# Tasks and exercises
1. Print the get_iplayer post word for word between "346 is *not*" and "it's a bug.", inclusive.
2. Summarize the get_iplayer post in two sentences.

# Source
Annoying download problem

Andy Bircumshaw andy at networkned.co.uk
Fri Jan 7 12:19:22 EST 2011


On 7/1/2011, at 10:51am, Robin Bowes wrote:
> ...
> I'm trying to grab Jools Holland's Hottenany in HD. So, I do this:
> 
> $ get_iplayer --modes flashhd --get hooten
> get_iplayer v2.78, Copyright (C) 2008-2010 Phil Lewis
>  This program comes with ABSOLUTELY NO WARRANTY; for details use
> --warranty.
>  This is free software, and you are welcome to redistribute it under
> certain
>  conditions; use --conditions for details.
> 
> Matches:
> 346:	Jools' Annual Hootenanny - 2010, BBC Two, Classic Pop &
> Rock,HD,Music,Rock & Indie,TV, default,
> ...
> 
> Now, this seems to download just fine for quite a while, then it will
> suddenly hang.

This happens sometimes.

> If I then refresh the catalogue I see that the program ID
> has changed, ie. it is not 346 any more.

346 is *not* the program ID ("PID").

The PID may be found with `get_iplayer --info` ("-i" for short). EG:

$ get_iplayer hoot -i | grep pid:
pid:            b00wvjdq
$

You can then download the show using "--pid" if you want to, but you usually don't. Use of "--pid" implies "--get" - i.e. combining `get_iplayer --info --pid b00wvjdq` will cause the programme to download, rather than just provide the full information. Phil once indicated to me this was his intended behaviour, but to me it's a bug.

# Data
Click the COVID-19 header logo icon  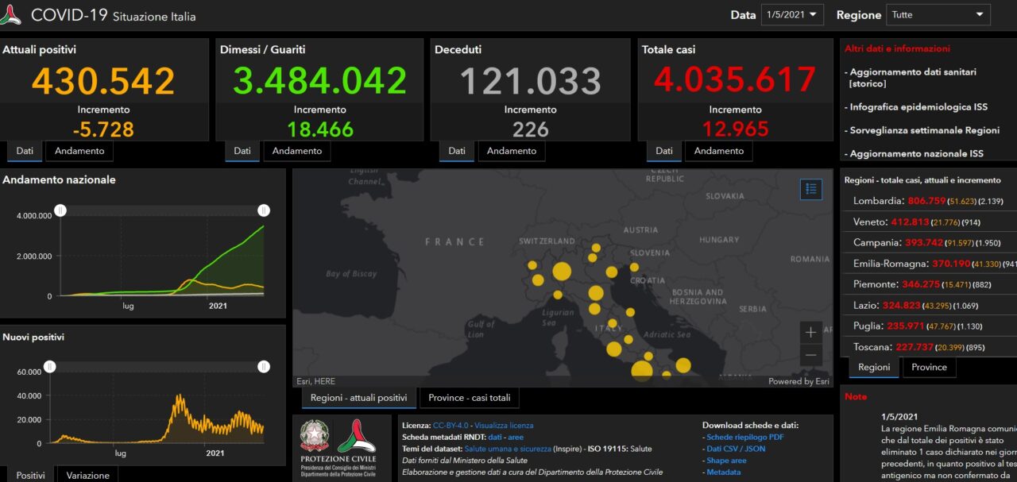[12, 15]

# Solutions below
1.
346 is *not* the program ID ("PID").

The PID may be found with `get_iplayer --info` ("-i" for short). EG:

$ get_iplayer hoot -i | grep pid:
pid:            b00wvjdq
$

You can then download the show using "--pid" if you want to, but you usually don't. Use of "--pid" implies "--get" - i.e. combining `get_iplayer --info --pid b00wvjdq` will cause the programme to download, rather than just provide the full information. Phil once indicated to me this was his intended behaviour, but to me it's a bug.

2. Robin Bowes describes using get_iplayer to download Jools' Annual Hootenanny in HD, but the download hangs after a while, and after a catalogue refresh the program is no longer listed as 346. Andy Bircumshaw replies that this happens sometimes and that 346 is not the program ID, which can be found with --info, and he notes that using --pid also makes the programme download, behavior Phil intended but Andy considers a bug.